3. Fabrication et matériaux
Les chaussures sont presque toujours réalisées en cuir tanné. Le cuir bovin, solide et relativement abondant, est le plus utilisé, mais on trouve aussi du cuir de chèvre ou de porc pour des modèles plus souples. Le tannage se fait à l’écorce de chêne, procédé long et odorant, généralement hors des villes pour éviter les nuisances.
La fabrication est assurée par les cordonniers ou savetiers, selon le degré de qualité et de nouveauté de la chaussure. Les cordonniers confectionnent des chaussures neuves, souvent sur mesure, tandis que les savetiers réparent ou remettent en état des modèles usagés.
Le travail du cuir nécessite plusieurs outils : alênes pour percer, pinces, couteaux à pied, marteaux à semelle. La couture est faite au fil de lin poissé ou avec des lacets de cuir. La semelle est parfois clouée ou cousue selon les besoins. Pour les modèles les plus résistants, une semelle extérieure en cuir épais ou en bois est ajoutée.

**ÉNONCÉ A:** D'après le texte fourni, quel cuir est le plus utilisé pour fabriquer les chaussures ?
Ce texte n'a aucun lien avec les données qui suivent.

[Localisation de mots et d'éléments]

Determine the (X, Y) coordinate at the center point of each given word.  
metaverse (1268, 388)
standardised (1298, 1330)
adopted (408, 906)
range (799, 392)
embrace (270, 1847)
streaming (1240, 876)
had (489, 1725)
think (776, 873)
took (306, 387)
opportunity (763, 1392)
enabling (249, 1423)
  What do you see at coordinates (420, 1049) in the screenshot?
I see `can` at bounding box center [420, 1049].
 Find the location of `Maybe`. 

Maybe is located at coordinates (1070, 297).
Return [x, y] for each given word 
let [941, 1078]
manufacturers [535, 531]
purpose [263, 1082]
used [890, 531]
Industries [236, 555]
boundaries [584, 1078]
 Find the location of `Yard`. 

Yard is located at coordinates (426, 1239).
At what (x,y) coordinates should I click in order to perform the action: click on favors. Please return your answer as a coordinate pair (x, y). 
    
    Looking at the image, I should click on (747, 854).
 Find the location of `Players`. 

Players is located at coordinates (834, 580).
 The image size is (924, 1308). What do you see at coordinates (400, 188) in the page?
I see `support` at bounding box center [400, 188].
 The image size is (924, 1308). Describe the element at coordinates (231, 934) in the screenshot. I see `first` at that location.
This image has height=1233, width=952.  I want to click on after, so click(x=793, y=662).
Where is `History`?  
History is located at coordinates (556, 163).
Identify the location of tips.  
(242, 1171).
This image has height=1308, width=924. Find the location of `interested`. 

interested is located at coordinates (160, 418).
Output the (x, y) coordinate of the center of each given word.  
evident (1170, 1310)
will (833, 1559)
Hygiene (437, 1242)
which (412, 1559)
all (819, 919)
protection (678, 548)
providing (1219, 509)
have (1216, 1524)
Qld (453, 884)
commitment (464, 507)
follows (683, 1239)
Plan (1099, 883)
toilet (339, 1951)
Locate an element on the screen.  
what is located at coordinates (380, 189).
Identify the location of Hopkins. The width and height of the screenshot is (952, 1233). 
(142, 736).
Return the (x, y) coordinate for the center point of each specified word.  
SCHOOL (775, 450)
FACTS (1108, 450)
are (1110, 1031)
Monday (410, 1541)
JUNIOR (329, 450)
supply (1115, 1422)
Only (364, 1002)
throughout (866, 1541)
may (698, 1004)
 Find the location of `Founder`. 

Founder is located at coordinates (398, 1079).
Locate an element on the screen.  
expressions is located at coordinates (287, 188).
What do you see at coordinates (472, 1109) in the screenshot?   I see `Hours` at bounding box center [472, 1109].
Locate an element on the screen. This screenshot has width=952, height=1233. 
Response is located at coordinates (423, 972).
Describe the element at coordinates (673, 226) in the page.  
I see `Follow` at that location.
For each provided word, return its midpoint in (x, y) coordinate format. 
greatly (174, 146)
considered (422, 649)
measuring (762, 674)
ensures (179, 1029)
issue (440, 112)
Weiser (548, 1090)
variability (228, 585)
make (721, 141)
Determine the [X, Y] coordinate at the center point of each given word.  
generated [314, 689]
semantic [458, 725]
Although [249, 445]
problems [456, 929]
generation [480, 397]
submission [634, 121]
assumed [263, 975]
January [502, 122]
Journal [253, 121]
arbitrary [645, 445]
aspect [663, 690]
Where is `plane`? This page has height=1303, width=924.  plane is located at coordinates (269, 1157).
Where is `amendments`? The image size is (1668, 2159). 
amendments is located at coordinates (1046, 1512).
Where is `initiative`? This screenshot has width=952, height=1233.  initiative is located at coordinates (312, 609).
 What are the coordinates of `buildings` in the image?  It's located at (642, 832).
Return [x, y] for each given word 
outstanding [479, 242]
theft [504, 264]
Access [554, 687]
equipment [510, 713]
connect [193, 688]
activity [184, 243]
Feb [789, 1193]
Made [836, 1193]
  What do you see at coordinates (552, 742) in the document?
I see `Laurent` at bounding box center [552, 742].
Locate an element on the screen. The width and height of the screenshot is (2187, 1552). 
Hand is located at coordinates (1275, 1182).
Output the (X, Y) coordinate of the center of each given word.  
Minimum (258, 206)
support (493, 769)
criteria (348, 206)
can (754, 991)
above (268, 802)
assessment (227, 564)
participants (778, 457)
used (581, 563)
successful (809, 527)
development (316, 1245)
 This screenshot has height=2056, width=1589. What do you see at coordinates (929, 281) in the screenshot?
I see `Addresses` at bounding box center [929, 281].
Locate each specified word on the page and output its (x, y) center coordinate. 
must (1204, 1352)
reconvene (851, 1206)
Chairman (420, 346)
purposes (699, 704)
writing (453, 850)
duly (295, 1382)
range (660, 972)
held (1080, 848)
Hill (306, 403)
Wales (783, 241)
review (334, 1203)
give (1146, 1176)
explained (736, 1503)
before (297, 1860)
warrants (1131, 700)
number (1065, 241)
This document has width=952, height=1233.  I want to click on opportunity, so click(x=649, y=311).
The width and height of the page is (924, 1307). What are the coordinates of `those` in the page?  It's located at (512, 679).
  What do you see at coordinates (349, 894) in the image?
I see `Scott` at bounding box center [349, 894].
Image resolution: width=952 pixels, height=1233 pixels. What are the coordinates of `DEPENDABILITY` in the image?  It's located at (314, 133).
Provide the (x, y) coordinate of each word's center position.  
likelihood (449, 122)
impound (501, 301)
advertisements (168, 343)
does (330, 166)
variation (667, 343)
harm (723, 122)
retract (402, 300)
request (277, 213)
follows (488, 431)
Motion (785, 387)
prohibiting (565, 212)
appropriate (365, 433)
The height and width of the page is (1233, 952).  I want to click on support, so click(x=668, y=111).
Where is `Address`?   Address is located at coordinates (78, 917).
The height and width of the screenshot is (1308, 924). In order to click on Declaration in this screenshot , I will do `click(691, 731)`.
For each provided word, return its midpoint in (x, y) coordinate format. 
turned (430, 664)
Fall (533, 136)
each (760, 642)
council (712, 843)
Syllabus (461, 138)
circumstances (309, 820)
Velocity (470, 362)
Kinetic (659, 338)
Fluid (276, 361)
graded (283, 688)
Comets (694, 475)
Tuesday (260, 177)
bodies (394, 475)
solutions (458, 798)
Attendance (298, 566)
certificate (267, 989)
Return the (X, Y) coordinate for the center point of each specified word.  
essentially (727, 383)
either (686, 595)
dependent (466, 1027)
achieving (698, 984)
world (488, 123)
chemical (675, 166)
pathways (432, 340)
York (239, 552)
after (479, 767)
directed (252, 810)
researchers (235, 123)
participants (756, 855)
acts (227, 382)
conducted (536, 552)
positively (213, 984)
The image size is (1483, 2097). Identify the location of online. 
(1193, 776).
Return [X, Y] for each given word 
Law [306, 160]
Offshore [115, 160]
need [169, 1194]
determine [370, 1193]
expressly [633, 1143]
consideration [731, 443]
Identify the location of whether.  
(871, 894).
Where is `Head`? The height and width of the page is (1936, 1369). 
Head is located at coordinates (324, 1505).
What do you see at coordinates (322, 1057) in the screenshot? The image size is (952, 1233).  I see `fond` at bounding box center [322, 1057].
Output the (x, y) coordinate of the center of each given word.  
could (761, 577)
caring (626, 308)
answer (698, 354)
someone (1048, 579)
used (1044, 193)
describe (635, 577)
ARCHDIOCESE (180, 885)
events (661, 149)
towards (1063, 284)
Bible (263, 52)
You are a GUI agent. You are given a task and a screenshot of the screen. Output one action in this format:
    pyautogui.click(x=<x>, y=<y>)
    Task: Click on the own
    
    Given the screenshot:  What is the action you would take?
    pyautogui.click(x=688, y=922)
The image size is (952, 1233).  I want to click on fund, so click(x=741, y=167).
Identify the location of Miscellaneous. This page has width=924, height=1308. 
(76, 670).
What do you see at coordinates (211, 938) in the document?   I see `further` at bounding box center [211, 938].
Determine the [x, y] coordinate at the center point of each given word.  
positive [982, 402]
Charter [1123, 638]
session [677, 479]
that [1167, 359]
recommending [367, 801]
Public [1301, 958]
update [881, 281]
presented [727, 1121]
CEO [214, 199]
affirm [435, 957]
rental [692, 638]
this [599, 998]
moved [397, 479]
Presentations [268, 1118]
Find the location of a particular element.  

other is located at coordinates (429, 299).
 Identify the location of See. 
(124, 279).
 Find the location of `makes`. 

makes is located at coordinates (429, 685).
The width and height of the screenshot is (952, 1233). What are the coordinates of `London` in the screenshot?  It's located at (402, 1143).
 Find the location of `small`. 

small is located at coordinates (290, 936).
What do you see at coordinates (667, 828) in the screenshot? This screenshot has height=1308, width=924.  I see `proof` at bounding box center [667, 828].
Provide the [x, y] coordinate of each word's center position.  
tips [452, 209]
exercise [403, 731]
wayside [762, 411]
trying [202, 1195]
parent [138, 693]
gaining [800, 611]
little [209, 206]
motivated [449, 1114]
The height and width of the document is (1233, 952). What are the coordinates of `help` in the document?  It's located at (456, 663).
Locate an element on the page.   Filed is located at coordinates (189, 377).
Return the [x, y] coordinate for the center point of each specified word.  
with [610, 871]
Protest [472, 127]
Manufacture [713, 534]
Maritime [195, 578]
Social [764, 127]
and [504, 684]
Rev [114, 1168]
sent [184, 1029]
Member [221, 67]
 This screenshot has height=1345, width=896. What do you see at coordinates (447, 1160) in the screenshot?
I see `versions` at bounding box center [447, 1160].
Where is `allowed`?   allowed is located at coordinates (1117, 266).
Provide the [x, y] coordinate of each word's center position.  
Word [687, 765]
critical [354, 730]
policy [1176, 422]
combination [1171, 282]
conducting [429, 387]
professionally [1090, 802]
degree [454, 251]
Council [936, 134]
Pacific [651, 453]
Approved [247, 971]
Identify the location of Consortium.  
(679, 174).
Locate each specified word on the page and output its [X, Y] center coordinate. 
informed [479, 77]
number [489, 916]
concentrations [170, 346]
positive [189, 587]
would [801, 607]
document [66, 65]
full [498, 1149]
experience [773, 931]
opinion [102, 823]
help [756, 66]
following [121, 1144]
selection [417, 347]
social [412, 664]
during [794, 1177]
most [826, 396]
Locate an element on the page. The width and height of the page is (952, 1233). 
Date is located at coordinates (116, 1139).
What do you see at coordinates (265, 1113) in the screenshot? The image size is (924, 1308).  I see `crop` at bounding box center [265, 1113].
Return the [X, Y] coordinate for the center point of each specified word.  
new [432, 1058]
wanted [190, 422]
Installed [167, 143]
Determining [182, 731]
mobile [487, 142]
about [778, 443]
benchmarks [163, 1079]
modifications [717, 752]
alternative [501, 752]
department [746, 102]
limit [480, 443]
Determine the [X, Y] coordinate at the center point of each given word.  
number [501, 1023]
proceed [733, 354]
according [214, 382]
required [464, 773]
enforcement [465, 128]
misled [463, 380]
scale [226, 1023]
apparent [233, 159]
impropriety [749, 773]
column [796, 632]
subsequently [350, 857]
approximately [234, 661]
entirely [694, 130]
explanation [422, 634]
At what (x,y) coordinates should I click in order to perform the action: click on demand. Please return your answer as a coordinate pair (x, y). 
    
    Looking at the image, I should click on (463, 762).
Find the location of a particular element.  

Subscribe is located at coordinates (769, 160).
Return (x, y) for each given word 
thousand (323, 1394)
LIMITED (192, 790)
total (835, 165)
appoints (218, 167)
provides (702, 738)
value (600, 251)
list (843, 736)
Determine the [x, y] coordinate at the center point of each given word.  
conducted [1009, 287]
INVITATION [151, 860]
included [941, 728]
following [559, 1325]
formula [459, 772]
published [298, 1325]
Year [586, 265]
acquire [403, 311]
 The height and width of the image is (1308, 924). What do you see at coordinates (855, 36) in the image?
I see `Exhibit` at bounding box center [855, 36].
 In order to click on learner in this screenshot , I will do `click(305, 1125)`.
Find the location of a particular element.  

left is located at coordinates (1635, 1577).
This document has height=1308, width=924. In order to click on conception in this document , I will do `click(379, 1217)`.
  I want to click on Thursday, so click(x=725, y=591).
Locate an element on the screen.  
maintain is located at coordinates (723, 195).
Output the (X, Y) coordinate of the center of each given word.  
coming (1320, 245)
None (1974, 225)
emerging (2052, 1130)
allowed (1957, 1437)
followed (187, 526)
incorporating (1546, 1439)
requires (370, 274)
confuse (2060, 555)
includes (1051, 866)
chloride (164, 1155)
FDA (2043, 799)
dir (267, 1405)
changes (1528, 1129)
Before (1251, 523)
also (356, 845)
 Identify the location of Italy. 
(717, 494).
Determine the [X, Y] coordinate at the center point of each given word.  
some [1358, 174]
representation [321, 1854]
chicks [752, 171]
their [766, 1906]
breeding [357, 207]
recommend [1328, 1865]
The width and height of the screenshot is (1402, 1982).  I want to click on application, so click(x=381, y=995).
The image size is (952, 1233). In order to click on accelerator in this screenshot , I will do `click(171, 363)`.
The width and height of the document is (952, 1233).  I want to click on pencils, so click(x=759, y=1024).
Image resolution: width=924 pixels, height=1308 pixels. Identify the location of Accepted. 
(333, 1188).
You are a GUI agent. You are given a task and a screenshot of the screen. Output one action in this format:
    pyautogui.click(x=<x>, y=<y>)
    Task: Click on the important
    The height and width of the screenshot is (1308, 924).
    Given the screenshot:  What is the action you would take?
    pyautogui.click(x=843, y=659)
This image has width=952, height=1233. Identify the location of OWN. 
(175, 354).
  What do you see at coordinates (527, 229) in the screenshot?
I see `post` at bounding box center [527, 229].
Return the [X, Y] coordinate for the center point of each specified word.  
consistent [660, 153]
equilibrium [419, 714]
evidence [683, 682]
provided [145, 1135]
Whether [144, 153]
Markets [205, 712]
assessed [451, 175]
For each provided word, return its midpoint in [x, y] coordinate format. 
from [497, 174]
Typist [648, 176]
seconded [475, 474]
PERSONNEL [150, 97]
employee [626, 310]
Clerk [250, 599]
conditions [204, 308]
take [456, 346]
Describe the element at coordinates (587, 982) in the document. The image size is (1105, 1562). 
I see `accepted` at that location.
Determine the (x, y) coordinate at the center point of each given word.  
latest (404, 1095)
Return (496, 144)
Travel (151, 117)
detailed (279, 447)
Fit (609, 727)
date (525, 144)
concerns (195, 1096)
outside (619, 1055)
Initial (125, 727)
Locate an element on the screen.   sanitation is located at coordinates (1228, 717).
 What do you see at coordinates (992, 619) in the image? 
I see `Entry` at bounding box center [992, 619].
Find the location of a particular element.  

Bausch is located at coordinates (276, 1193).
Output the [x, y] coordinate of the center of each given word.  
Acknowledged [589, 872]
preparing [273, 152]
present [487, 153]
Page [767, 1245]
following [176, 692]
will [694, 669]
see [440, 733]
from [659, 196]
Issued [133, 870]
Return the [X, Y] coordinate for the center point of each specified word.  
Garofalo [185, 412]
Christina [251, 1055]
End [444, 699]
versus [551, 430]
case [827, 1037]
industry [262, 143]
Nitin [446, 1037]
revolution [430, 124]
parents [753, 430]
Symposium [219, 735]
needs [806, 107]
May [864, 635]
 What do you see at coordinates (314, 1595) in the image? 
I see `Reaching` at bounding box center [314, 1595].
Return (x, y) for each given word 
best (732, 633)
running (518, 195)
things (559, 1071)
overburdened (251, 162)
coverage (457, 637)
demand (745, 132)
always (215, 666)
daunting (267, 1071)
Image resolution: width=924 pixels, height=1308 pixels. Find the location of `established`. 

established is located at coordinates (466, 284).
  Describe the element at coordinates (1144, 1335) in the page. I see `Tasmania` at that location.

**ÉNONCÉ B:** Dans les données fournies, recopiez à l'identique les lignes allant de celle qui contient « The width and height of the screenshot is (952, 1233). What » jusqu'à celle qui contient « small is located at coordinates (290, 936). », cette dernière comprise.

**RÉPONSE ATTENDUE A:** Le cuir bovin.

**RÉPONSE ATTENDUE B:**
The width and height of the screenshot is (952, 1233). What are the coordinates of `London` in the screenshot?  It's located at (402, 1143).
 Find the location of `small`. 

small is located at coordinates (290, 936).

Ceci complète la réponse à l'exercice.